Showing Mom you care - for $50 or less
May 6, 2010 at 12:06 a.m.
People plan to spend an average $126.90 on Mom this Mother's Day, up from last year's $123.89, according to a National Retail Federation news release. Overall, holiday spending will ring in at $14.6 billion nationwide. Here's what people are spending some of that money on:
$2.9 billion on brunch and dinner
$2.5 billion on bracelet or earring sets
$1.9 billion on flowers
$1.5 billion on gift certificates
$671 million on cards
Source: National Retail Federation news release Is $50 too rich for your blood? Several websites offer Mother's Day craft ideas and more that won't cost a thing. Ideas include:
A scavenger hunt that leads Mom all around the house, eventually to her gift: the couch, the family and a movie
Coupons for everything from a free dog washing to a garden weeding and breakfast in bed
A free cosmetic counter makeover at the local mall
A personal play list or burned CD with songs she'll like
A day off, with the family taking over cooking, cleaning and laundry duties
Sources: About.com, CashMoneyLife.com, Lifestyle.msn.com
She's schlepped kids to dance classes, tended to boo-boos and bragged about her children's MVP T-ball status, lovingly overlooking the fact that they were always tagged out at first.
She's Mom. And Sunday's the day to thank her for all she's done through the years.

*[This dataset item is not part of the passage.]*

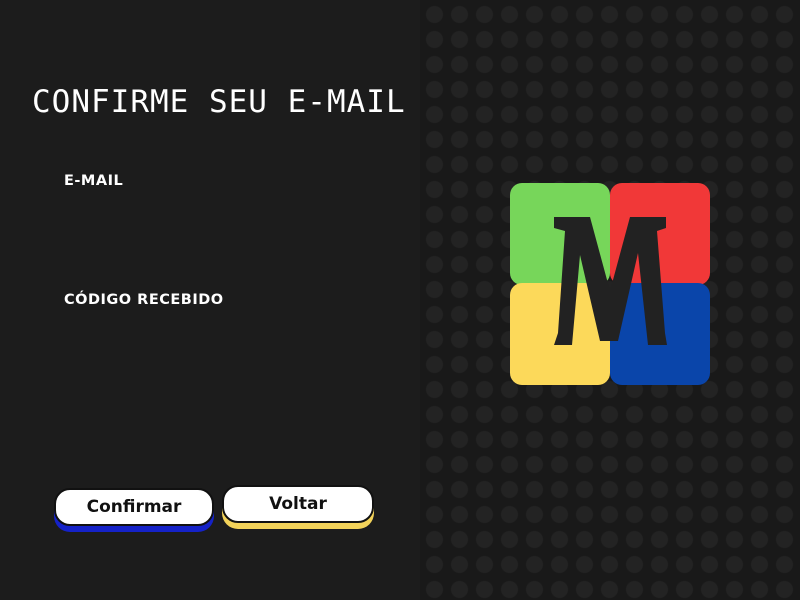 Image resolution: width=800 pixels, height=600 pixels. What do you see at coordinates (134, 507) in the screenshot?
I see `confirm-button: Confirmar` at bounding box center [134, 507].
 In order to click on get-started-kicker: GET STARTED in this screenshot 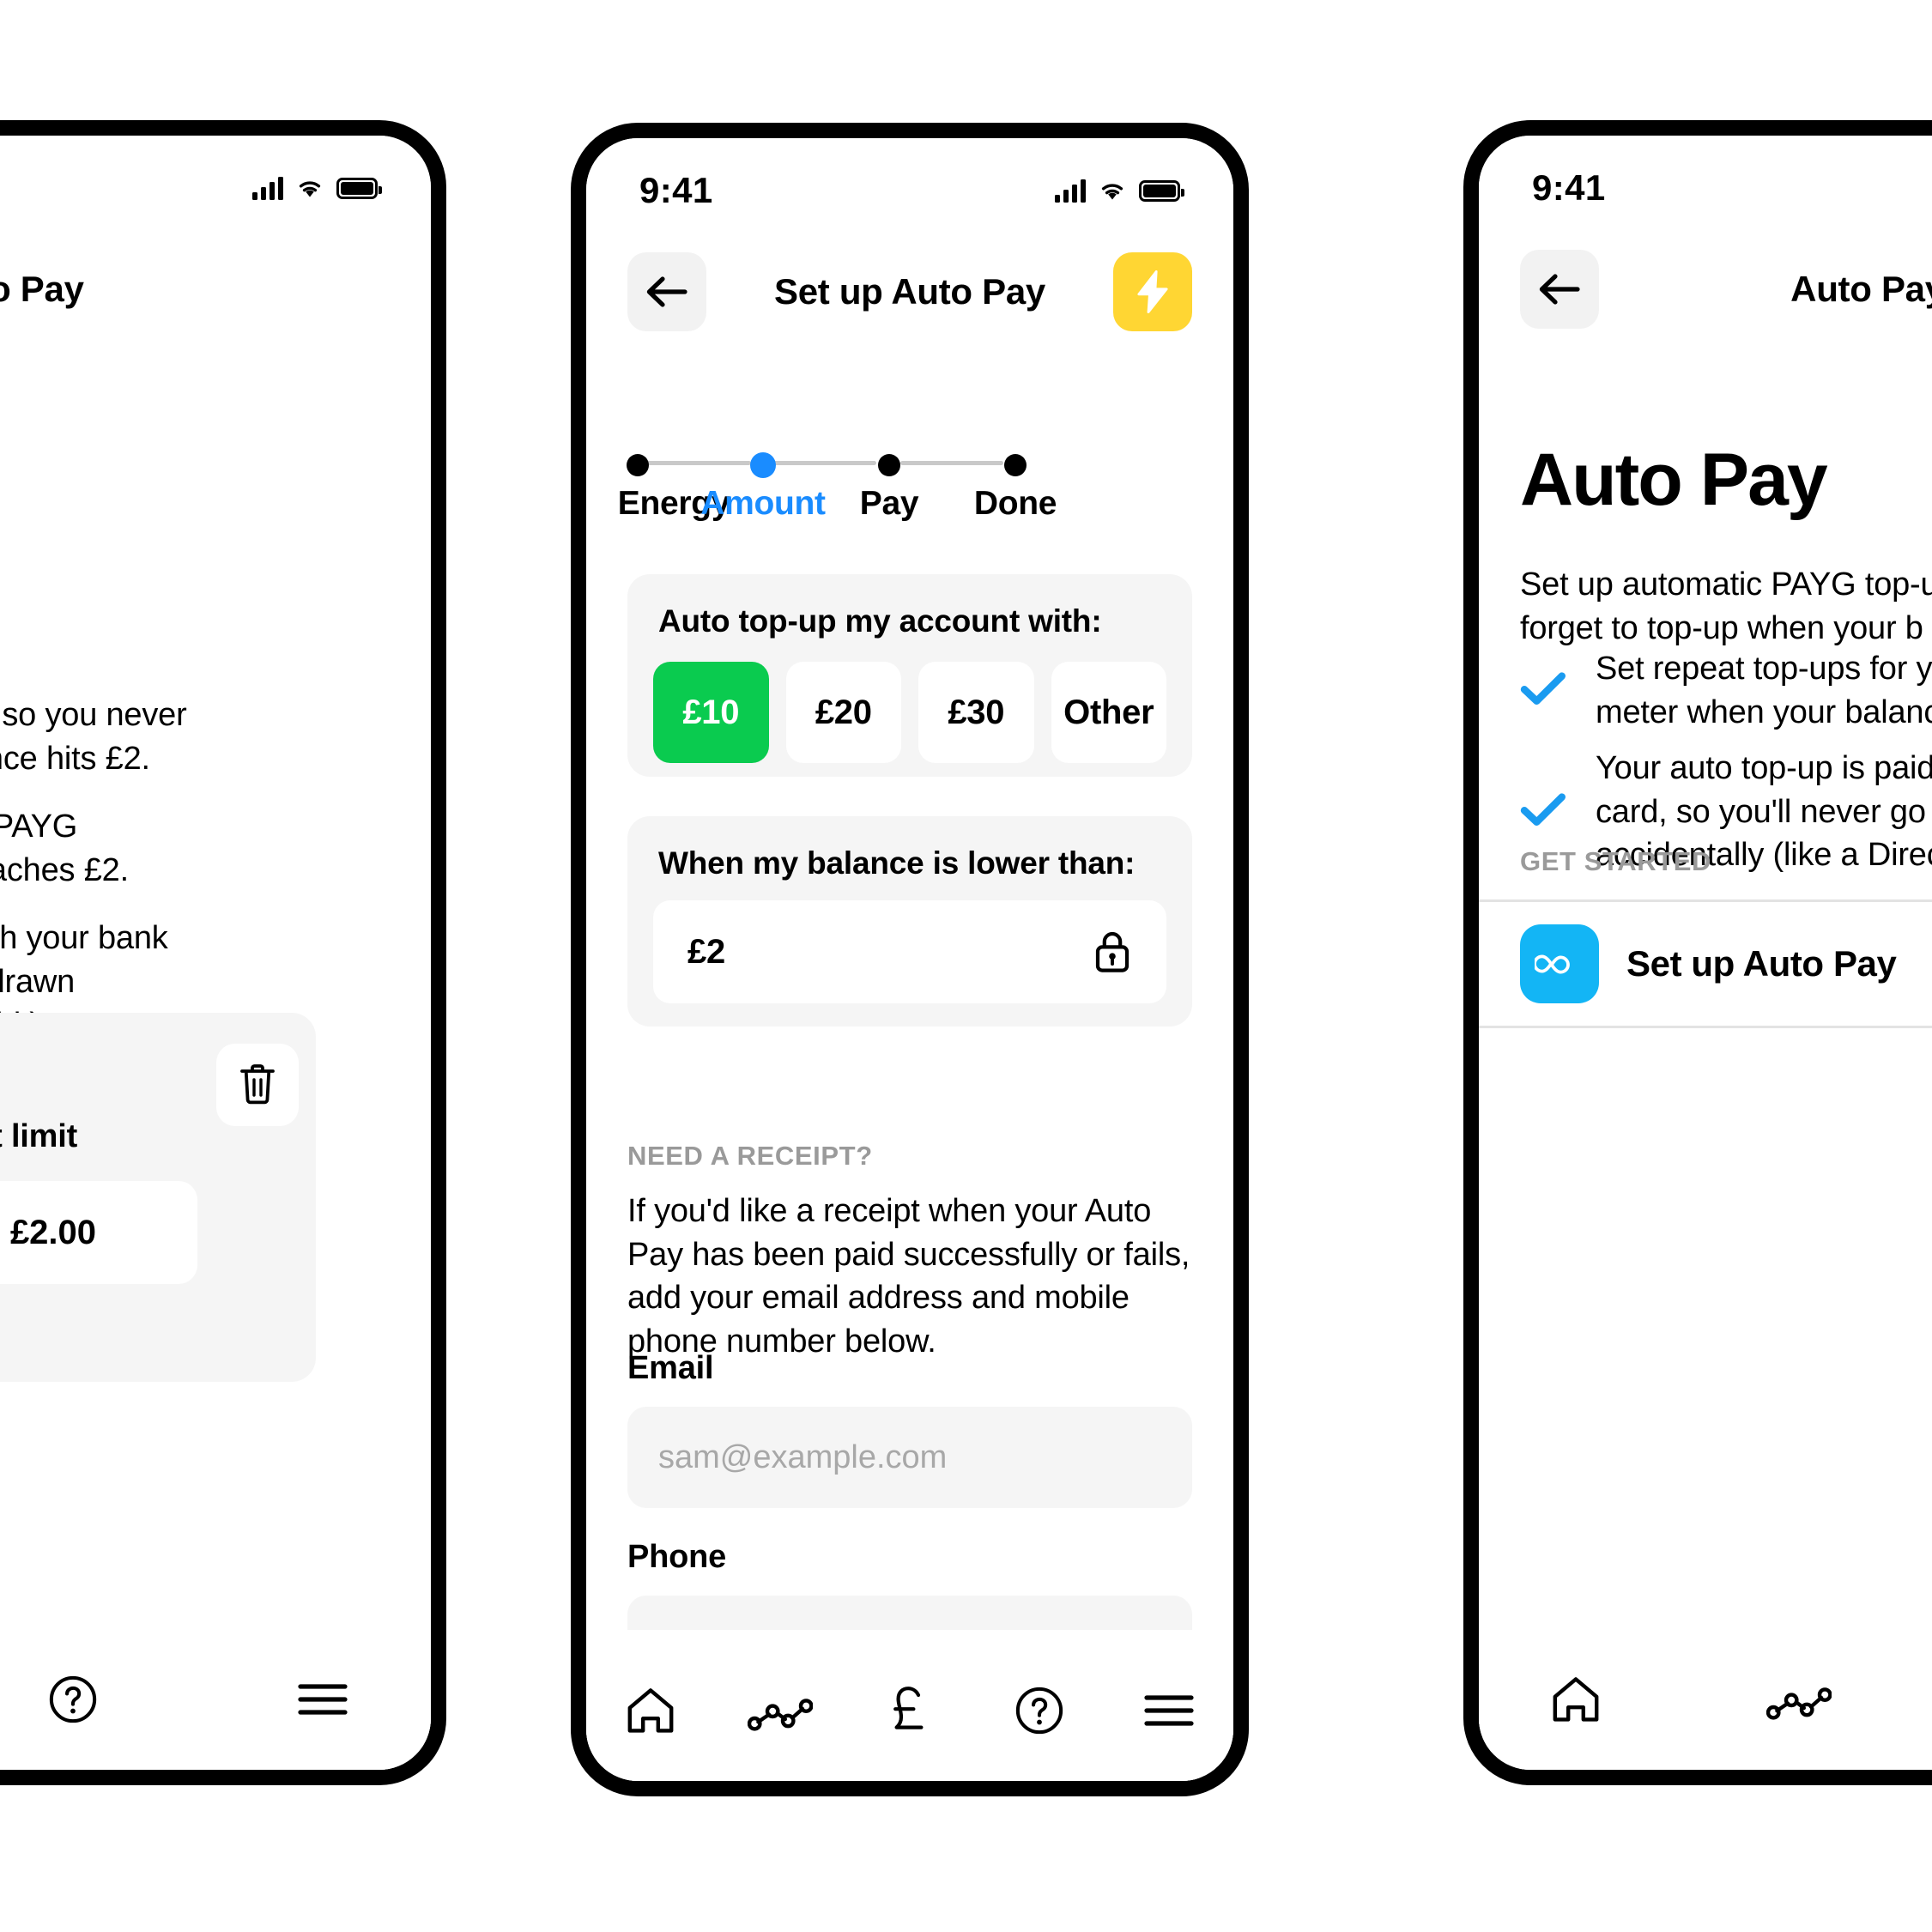, I will do `click(1616, 861)`.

But showing Mom you care doesn't have to break the bank. Here, local professionals offer gift options for $50 or less.
Local spas offer many manicures, facials, massages and hair cuts for less than $50, said Dena Buchhorn, who owns Eden Day Spa.
"Second to Christmas, this is our busiest season for gift card sales," she said, explaining spa gifts are good for the person who has everything. "It gives them a chance to just relax and take care of themselves."
Personalized gifts are nice because they show Mom you were thinking specifically about her, said Tammy Hogan, who manages Things Remembered in the Victoria Mall.
Many musical water globes, bookmarks and even pens can be customized with an engraving, she said.
"You can always find something to fit in the budget," Hogan said.
Sweet treats usually make for good Mother's Day presents, said Annie Vahalik, who owns Cookies by Design, the Original Cookie Bouquet.
Vahalik's shop offers colorful cookies in various shapes, from hearts to tulips and more. It can also customize orders to what Mom's like, such as sports or pets.
"Most gifts are under $50," she said. "You can spend however much you want, but you can get a real nice gift for less than $50, for sure."
A good read works well for bookish mothers, said Sherita Miller, who owns Maranatha Book Store.
Romance novels, as well as mysteries and suspense-type books are top sellers among women, although many people have gone in recently looking for books on Texas wildflowers, gardening and the like.
Books are good because, typically, the buyer knows Mom is a reader and knows what she's interested in.
"It's a form of entertainment for them," Miller explained.
Fresh-cut flowers or plants often make good gifts, said Holly Weber, store manager for Expressions Floral and Gifts.
The key there is to keep Mom's interests in mind.
Does she like bright flowers or more subdued colors? Or, would she prefer something she could later add to her garden?
Florists often offer more decorative vases, which Mom can keep around the house as artwork, even after the holiday's over.
"We want to make sure it's a gift where it's a really good experience," Weber said. "Something she can enjoy for days to come."
Jewelry, purses, shoes and other accessories typically go over big, said Victoria Gutierrez, a sales associate at Redesign Home Decor & Gifts.
"Mothers know what they like, and they like things that make them feel good," she said. "Pretty things to accentuate their personality."
People can often find new items within the $50 or less guideline but, if the budget is tighter, buying pre-owned items is another option, Gutierrez said.
A home-cooked meal is always a good option for Mom, said Mike Pozzi, who owns Mike Pozzi Catering. It gives a mother a bit of a break.
"She's probably cooked for her kids her whole life," he said. "For them to cook for her, it's a nice gesture."
He suggested firing up the pits and cooking a pork tenderloin, with German potatoes and a green bean medley for sides.
Bacon-wrapped chicken with jalapenos on the grill makes for a good appetizer, he added.
"That goes good with the time of year and nice weather," he said.